Lewandowski also claims that the faculty’s building is related to the issue. “The Faculty of Forestry is located in one of the nicer buildings on campus. Of course Arts and Sciences would love to put a hand on that. It’s a fight of David with Goliath,” he said.

Elizabeth Church, a spokesperson for the university, told The Varsity that “space considerations are not part of this process” of consultations.

“The relationship has certainly been strained. There is a distinct feeling that the administration does not want us to continue,” said Southey. “It feels as though the administration ignores our successes because they want to take our building and labs and give them to other departments.”

Within the faculty, there is the same feeling of skepticism. Anne Koven, an adjunct professor and a lecturer with Forestry, told The Varsity that she feels there has been a long history of conflict with the central administration. “I think they’ve put Forestry into the position of being seen as troublemakers,” she said. “That somehow Forestry is… not doing what the university wants it to do.”

“I wouldn’t say that there’s a strain,” Regehr said when asked about the relationship between the faculty and central university administration.

Koven shared her own reasoning for the faculty’s skepticism in light of the consultations, saying that the administration started on the wrong foot. “Without consulting with the faculty people in advance, they announced this consultation process, which was supposed to be collegial and transparent,” Koven said. “I think the faculty feels that just isn’t happening.”

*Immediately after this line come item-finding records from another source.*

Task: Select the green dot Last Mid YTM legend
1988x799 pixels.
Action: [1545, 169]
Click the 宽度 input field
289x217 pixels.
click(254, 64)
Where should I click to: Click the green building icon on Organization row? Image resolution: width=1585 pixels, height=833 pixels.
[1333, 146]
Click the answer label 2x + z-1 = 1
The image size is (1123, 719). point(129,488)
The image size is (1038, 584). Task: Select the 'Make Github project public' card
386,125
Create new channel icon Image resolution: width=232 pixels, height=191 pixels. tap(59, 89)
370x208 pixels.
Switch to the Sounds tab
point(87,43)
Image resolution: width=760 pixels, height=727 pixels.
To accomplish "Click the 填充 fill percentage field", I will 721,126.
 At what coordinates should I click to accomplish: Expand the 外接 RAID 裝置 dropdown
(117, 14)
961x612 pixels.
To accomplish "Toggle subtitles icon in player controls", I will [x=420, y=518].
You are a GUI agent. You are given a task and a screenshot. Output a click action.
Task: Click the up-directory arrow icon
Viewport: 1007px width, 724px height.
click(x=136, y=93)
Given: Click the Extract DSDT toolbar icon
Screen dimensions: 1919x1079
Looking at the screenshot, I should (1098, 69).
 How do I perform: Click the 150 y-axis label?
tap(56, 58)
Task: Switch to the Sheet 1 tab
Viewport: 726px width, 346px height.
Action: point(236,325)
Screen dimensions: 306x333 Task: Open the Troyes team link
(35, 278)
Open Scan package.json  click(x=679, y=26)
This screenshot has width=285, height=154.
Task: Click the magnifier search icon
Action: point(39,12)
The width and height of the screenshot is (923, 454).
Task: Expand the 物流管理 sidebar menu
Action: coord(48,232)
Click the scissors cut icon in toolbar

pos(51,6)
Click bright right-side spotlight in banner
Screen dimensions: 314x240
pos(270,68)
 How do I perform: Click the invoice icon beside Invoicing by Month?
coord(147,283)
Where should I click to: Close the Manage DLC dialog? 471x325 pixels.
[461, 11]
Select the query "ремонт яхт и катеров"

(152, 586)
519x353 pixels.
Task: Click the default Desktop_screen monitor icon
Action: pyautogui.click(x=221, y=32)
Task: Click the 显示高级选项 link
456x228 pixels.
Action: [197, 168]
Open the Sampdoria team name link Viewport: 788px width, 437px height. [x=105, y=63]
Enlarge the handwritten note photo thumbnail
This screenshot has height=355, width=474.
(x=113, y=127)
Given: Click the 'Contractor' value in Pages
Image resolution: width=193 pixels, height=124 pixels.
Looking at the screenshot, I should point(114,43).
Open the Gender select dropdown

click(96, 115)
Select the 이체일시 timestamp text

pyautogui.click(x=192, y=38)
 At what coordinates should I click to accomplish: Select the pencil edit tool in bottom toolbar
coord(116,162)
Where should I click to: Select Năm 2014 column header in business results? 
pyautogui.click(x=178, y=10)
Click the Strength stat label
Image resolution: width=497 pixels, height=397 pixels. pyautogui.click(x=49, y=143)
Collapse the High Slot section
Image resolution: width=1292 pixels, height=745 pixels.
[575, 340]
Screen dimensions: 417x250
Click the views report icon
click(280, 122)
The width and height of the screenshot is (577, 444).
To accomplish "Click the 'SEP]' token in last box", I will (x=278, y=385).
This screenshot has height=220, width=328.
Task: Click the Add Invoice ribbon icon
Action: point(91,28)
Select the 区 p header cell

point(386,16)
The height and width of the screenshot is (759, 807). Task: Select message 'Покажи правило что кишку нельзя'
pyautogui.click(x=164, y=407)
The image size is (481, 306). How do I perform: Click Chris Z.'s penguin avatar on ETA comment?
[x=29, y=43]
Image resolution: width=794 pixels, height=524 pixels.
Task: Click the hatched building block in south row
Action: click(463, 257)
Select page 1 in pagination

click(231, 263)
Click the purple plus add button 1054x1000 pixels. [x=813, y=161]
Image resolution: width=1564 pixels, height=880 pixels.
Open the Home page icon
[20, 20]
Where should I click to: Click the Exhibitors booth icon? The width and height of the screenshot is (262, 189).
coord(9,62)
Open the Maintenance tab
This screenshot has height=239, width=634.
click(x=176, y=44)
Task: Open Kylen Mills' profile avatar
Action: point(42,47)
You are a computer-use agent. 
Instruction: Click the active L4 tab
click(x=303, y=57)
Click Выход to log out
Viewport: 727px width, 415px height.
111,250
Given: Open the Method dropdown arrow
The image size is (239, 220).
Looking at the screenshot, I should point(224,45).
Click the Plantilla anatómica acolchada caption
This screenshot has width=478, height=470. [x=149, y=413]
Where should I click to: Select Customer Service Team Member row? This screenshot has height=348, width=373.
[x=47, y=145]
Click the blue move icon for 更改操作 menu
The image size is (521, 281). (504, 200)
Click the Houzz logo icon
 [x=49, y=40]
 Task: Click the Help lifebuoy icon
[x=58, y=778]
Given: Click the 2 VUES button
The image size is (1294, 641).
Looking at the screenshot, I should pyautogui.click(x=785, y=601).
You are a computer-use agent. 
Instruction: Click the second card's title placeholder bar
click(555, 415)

The faculty’s dean, Mohini Sain, concluded his term last June. Koven believes that Sain’s exit adds to the nervous sentiment amongst faculty members. “The faculty felt it was strange that there wouldn’t be a process to find a new dean before a consultation process,” she said.

“In my opinion, [the] best possible solution would be to have a Faculty with a broader mandate to address issues such as sustainability, forestry and resource management,” Sain wrote in an email to The Varsity. “This new Faculty must have a dean and independent departments in those three areas and each department must have their undergraduate and graduate programs administered by the department.”

Sain’s suggestion would involve dissolving the current Faculty of Forestry, creating a new department more conducive to the growing variety of programs that he said relate to forestry. The question remains whether the supporters of Forestry Matters will trust the administration to acknowledge the importance of forestry studies, and, in turn, construct a new academic unit well equipped to address the changes to the field.

The university accepted online submissions for the first phase of consultations until June 30. Regehr’s office will publish a summation report and initiate the second phase of consultations in the fall of 2017.